Tuesday, January 18, 2011
Winter's Bone - 7.5
Winter's Bone opens with a young boy riding a skateboard, a young girl playing with a doll, and a slightly older girl doing laundry, set to a presumably traditional Ozark folksong, all taking place in what becomes a familiar setting of a dilapidated, broke down trailer home. The scene combines the universal (kids playing), with some of the unique aspects of this particular story (the Ozark culture and the decrepit conditions its people endure), and brilliantly sets the tone for rest of the movie.
Besides the acclaimed, outstanding, surely soon to be Oscar nominated performance from Jennifer Lawrence, what stood out most in Winter's Bone was the bleak, hopeless atmosphere. The film really had a cinema verite feel, so the story felt real, like it was a situation that you could easily imagine happening often in that part of the world, or at least some variation of it. Set against this gloomy backdrop, a 17 year old girl was just trying to do what she could to keep her family together. I'm already a sucker for stories about kids being raised by slightly older kids (think Wallace or Michael in The Wire), so watching Lawrence's character fearlessly navigate the Ozark drug underworld was quite an experience. The patriarchal nature of that society, where it seemed it was a man's right to aggressively grab a young girl's face whenever he wanted to tell her something, made that experience even more harrowing.

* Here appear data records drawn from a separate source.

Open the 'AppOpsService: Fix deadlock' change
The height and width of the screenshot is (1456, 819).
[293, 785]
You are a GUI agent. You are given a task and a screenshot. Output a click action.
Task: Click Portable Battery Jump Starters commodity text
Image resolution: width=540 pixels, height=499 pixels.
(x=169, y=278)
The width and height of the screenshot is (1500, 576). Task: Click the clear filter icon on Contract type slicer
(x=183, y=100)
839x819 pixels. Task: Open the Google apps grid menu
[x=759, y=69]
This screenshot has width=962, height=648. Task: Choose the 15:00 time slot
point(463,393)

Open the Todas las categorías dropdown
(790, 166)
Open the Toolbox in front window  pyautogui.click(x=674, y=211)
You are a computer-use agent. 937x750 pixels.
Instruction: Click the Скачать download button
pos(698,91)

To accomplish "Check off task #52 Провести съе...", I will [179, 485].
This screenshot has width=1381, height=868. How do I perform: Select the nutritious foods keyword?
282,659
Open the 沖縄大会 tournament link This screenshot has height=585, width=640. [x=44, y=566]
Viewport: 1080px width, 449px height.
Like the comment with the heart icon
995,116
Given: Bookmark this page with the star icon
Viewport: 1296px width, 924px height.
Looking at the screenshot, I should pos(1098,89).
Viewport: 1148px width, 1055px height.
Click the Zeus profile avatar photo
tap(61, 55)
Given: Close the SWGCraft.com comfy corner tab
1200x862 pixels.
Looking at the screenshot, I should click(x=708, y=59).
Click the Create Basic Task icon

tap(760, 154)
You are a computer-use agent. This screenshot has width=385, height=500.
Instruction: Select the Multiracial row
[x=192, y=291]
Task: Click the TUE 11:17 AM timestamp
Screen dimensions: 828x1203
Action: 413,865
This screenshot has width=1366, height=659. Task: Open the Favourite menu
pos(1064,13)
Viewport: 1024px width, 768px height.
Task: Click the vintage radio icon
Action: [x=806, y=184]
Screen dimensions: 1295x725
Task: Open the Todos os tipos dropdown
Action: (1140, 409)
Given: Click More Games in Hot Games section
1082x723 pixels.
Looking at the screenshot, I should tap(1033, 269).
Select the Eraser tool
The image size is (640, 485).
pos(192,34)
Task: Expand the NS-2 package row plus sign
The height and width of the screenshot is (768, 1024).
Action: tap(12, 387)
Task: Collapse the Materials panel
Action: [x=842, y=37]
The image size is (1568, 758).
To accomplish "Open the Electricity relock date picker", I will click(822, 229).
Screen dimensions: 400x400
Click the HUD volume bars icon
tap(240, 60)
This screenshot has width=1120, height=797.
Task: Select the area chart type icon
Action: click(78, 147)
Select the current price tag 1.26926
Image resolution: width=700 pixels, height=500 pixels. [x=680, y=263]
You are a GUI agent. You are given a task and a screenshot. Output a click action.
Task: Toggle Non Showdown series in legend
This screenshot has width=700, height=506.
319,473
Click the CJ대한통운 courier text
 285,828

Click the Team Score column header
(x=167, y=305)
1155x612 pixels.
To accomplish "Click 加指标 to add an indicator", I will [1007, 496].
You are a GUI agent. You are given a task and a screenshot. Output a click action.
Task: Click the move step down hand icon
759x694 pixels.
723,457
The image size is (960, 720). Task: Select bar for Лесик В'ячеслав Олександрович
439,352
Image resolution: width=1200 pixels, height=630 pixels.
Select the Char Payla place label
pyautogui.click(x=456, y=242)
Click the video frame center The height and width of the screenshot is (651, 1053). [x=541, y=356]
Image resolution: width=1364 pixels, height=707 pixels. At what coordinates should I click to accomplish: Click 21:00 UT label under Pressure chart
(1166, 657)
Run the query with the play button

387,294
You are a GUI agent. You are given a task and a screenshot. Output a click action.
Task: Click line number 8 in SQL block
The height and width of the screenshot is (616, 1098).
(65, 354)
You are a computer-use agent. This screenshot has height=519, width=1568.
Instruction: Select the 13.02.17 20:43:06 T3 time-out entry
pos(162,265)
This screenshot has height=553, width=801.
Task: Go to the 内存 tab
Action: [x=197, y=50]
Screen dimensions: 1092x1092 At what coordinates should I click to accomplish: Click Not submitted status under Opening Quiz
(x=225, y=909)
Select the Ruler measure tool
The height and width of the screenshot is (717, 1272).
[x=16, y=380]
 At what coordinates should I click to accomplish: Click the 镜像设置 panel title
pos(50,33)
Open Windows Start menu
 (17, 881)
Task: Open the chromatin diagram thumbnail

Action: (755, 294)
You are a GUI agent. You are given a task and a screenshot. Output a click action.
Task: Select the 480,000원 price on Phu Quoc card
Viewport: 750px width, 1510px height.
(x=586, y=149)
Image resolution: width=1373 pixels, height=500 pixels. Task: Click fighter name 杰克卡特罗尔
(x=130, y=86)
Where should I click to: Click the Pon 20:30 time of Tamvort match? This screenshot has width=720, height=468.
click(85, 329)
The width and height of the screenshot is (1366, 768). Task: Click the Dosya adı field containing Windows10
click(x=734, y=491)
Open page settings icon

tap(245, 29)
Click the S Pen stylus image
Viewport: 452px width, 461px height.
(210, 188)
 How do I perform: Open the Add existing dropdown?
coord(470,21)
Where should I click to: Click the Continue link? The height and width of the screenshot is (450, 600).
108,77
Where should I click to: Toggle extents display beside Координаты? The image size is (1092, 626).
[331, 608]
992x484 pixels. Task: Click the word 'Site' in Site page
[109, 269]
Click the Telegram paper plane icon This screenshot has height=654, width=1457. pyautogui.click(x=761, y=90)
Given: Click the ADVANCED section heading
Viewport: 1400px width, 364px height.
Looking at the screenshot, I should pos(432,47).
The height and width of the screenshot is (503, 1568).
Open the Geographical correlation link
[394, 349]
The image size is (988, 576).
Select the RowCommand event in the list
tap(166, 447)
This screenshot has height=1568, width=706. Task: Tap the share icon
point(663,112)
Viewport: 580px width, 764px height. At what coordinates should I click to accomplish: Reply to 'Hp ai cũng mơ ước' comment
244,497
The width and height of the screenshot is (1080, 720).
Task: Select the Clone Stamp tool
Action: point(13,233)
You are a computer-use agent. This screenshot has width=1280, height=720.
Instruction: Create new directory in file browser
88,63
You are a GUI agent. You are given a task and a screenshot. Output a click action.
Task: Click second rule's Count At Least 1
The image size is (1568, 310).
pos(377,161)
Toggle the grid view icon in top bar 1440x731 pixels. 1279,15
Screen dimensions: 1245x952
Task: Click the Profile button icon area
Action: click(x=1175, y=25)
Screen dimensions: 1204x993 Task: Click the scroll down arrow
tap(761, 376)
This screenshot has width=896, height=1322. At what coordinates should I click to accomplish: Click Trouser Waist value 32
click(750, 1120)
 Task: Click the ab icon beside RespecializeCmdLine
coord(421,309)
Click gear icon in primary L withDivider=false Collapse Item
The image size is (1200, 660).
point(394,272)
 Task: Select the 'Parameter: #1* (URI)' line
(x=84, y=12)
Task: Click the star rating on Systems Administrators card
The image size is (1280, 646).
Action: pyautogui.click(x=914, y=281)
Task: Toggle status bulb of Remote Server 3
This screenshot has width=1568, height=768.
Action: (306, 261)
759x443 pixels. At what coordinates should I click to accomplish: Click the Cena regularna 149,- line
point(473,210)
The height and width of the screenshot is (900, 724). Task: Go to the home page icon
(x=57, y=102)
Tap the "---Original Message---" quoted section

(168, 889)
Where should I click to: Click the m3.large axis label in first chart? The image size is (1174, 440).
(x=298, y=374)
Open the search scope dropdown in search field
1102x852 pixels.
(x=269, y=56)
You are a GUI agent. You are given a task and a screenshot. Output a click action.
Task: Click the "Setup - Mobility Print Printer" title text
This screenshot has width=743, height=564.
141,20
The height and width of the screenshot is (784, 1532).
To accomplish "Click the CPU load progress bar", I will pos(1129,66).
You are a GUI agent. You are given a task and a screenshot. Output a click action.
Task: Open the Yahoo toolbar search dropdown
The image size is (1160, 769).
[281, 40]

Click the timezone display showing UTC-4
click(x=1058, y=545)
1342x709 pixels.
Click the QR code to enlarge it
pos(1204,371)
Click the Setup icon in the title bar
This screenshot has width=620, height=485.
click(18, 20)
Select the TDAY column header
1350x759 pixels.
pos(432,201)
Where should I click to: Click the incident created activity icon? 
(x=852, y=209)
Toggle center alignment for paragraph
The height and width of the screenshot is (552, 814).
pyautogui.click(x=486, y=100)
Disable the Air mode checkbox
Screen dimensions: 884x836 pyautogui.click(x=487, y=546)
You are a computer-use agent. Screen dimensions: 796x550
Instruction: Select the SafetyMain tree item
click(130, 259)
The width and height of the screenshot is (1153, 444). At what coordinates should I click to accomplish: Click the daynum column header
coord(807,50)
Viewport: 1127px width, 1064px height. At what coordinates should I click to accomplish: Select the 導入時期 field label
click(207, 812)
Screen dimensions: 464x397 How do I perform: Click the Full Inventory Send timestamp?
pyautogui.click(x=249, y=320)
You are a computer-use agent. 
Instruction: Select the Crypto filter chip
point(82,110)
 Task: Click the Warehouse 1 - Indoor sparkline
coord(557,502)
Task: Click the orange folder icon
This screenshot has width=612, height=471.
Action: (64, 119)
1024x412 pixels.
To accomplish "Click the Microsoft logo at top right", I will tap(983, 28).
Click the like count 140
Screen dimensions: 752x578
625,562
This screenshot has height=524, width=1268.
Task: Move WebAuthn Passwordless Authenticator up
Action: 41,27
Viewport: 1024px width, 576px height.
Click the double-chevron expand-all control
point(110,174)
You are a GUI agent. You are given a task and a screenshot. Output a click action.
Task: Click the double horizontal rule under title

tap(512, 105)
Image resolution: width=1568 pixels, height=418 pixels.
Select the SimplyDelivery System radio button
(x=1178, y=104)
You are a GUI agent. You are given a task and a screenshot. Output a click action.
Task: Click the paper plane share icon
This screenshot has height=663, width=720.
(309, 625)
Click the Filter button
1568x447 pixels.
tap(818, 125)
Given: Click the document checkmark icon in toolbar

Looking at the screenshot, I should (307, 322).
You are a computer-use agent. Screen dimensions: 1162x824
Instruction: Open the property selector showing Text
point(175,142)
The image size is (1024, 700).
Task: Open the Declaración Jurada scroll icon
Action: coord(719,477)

I briefly complained about family relationships being hard to trace in The Fighter but that was a piece of cake compared to this film. That minor quibble aside, Winter's Bone was a compelling, character driven story that showed that a pervasive culture of drugs and violence has ruined more places in America than the inner city. It's a should-see (a notch below must-see in my book) for Lawrence's performance alone.